Gross Margins and What Investors Expect
AI gross margins tend to run lower than traditional software-as-a-service (SaaS) benchmarks, and most investors evaluating your company know that. Traditional SaaS products approach near-zero marginal cost per user once the software ships. With AI products, every customer interaction incurs a direct inference expense that generally increases with usage, though the cost varies by request type and system design.
AI startups can report lower gross margins than their traditional SaaS peers due to compute costs. AI-native startups founded after 2022 also run below that SaaS peer benchmark. We've written before about how AI companies get extra scrutiny on burn multiple because variable inference costs can inflate what looks like software revenue.
Directional improvement across margin metrics often carries more weight at early stages than hitting a specific benchmark. A 50 to 60 percent gross margin is defensible today if you can articulate a clear path toward expansion through model routing, distillation or changes to the pricing structure.
Treating Every Model Call as a Cost Line
Founders who treat inference economics as a product design decision, rather than a back-office concern, tend to build better cost structures from the start. We've seen the strongest outcomes from teams that wire cost awareness into their architecture early, before a surprise bill forces the conversation. Treating every model call as a line item in your cost of goods sold is a habit that pays off more at each funding stage.
If you're an early stage founder looking for a partner who understands the unit economics of AI products, reach out to us to see if we'd be a good fit.
Frequently Asked Questions About LLM Inference Costs
How fast are LLM inference costs declining?
Inference costs for equivalent performance have dropped fast, and some individual model lines have moved even further. OpenAI's o3 fell 80 percent in a single pricing update, and Mistral Large dropped from around $3.00 to $2.00 per million input tokens since mid-2024. Founders should avoid locking into long-term infrastructure commitments at current rates and instead plan for flexibility.
What gross margin should an AI startup target at seed stage?
Many seed stage AI companies land below the broader AI startup benchmark, especially at the application layer. Investors have recalibrated their expectations from the 70 to 90 percent SaaS benchmark, but they want to see a documented plan for margin expansion. Showing quarter-over-quarter improvement, even by a few points, demonstrates that you understand your cost structure and know which changes will expand margins.
When should an AI startup consider self-hosting models?

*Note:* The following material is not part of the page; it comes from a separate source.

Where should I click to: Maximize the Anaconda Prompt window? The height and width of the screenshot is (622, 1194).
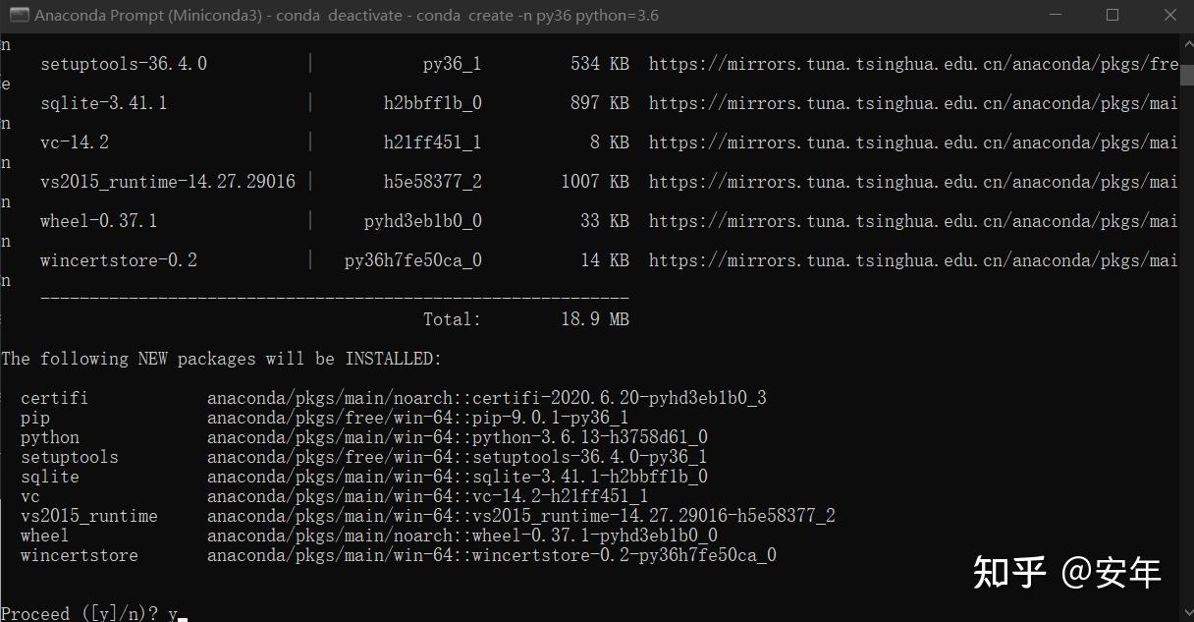pos(1113,15)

Self-hosting can start to make financial sense at high token volumes, but the breakeven point varies widely by model, hardware and API pricing. Data privacy requirements in regulated industries (healthcare, finance and legal) can also force the decision earlier. Most seed stage teams benefit from starting with managed APIs and transitioning to self-hosting only after reaching sustained volume thresholds and having the engineering capacity to manage infrastructure.
How can a small engineering team reduce inference costs quickly?
Prompt caching and batch processing offer the highest return for the least engineering effort. Enabling prompt caching can save up to 90 percent on cached input portions. Moving non-real-time workloads to batch endpoints can reduce costs by up to 50 percent with minimal code changes. Model routing adds more complexity, but can still cut costs meaningfully on mixed-complexity workloads.